Although fluorescein angiography has been the preferred imaging method for diabetic retinopathy, its invasive nature has led researchers in the field to explore alternative options for capturing capillary nonperfusion in the superficial capillary plexus and deep capillary plexus. Increasingly, OCT-A vascular metrics are being used to assess diabetic retinopathy (DR) severity, but there’s no universal standard for the most appropriate metrics to use as biomarkers of progression.

A new study specifically looked at the characterization of non-proliferative diabetic retinopathy (NPDR) progression using OCT-A metrics along with microaneurysm formation and disappearance rates in fundus images. Researchers found that skeletonized vessel density (SVD) and perfusion density (PD) do in fact detect capillary NPDR. Initially, the capillary nonperfusion involves the superficial capillary plexus (SCP) and later progresses to the deep capillary plexus (DCP).

Using certain OCT-A metrics, researchers detected significant capillary nonperfusion in the inner ring area of the superficial capillary plexus for patients in the earliest stage of NPDR but found capillary closure in the superior and deep capillary plexus for patients in both the mild NPDR and moderate or moderately severe NPDR categories. Photo: Carolyn Majcher, OD. Click image to enlarge.

A total of 122 eyes were included in this study, which was a post-hoc analysis of a prospective longitudinal cohort study known as CORDIS, with a two-year duration. When categorized by severity as defined by ETDRS staging, eyes graded as ETDRS level 20 showed significant capillary nonperfusion predominantly in the inner ring area in the SCP, whereas eyes graded as ETDRS level 35 and ETDRS levels 43 and 47 showed significant capillary nonperfusion in both the SCP and DCP in both inner and outer rings. This confirms previous reporting by the group that demonstrated progressive decentralization of the ischemia and involvement of more peripheral regions of the retina. Rates of progression changes were found predominantly in the DCP for SVD and PD and were better identified in the outer ring area.
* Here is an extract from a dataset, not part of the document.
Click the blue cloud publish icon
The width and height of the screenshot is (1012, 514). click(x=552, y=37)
Microaneurysm turnover also contributed to the characterization of NPDR progression by discriminating ETDRS level 35 from ETDRS levels 43 and 47, which could not be achieved using only OCTA metrics. The authors say microaneurysms have been shown to be preferentially located in abnormally dilated shunt vessels and have been proposed to be particularly relevant to NPDR progression.
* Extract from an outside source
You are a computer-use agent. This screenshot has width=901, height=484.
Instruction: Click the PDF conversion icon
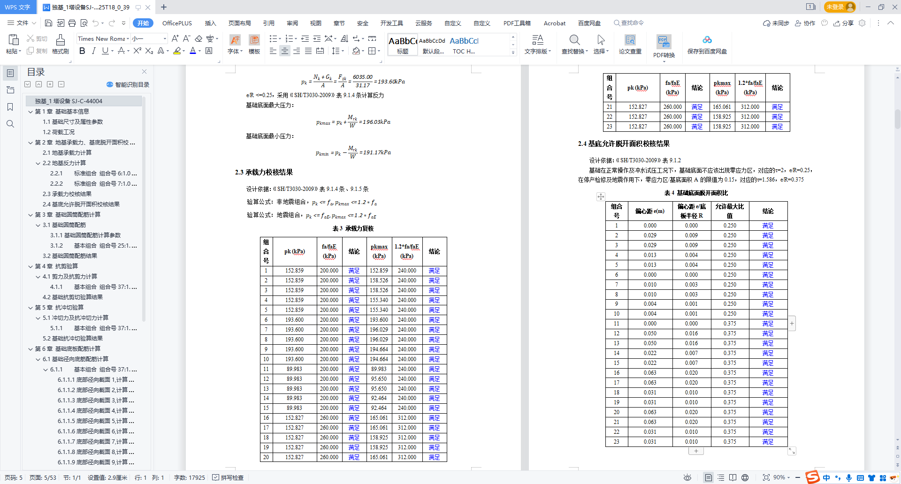tap(664, 45)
Despite the limitations of the study, including its restrictive inclusion criteria that was focused on a metabolically well-controlled population with a higher percentage of men, the authors state in their paper on the work that the combination of OCT-A and microaneurysm turnover is clinically relevant. “This study offers data that support a coherent interpretation of the progression of the microvascular disease component of NPDR,” they wrote. “It indicates that OCT-A metrics performed in both central 3x3 mm and 6x6 mm regions of the retina are not sufficiently discriminative of ETDRS levels, and the additional calculation of microaneurysm turnover offers necessary and complementary information that appears to accurately identify the different severity grades of NPDR in the clinical setting.”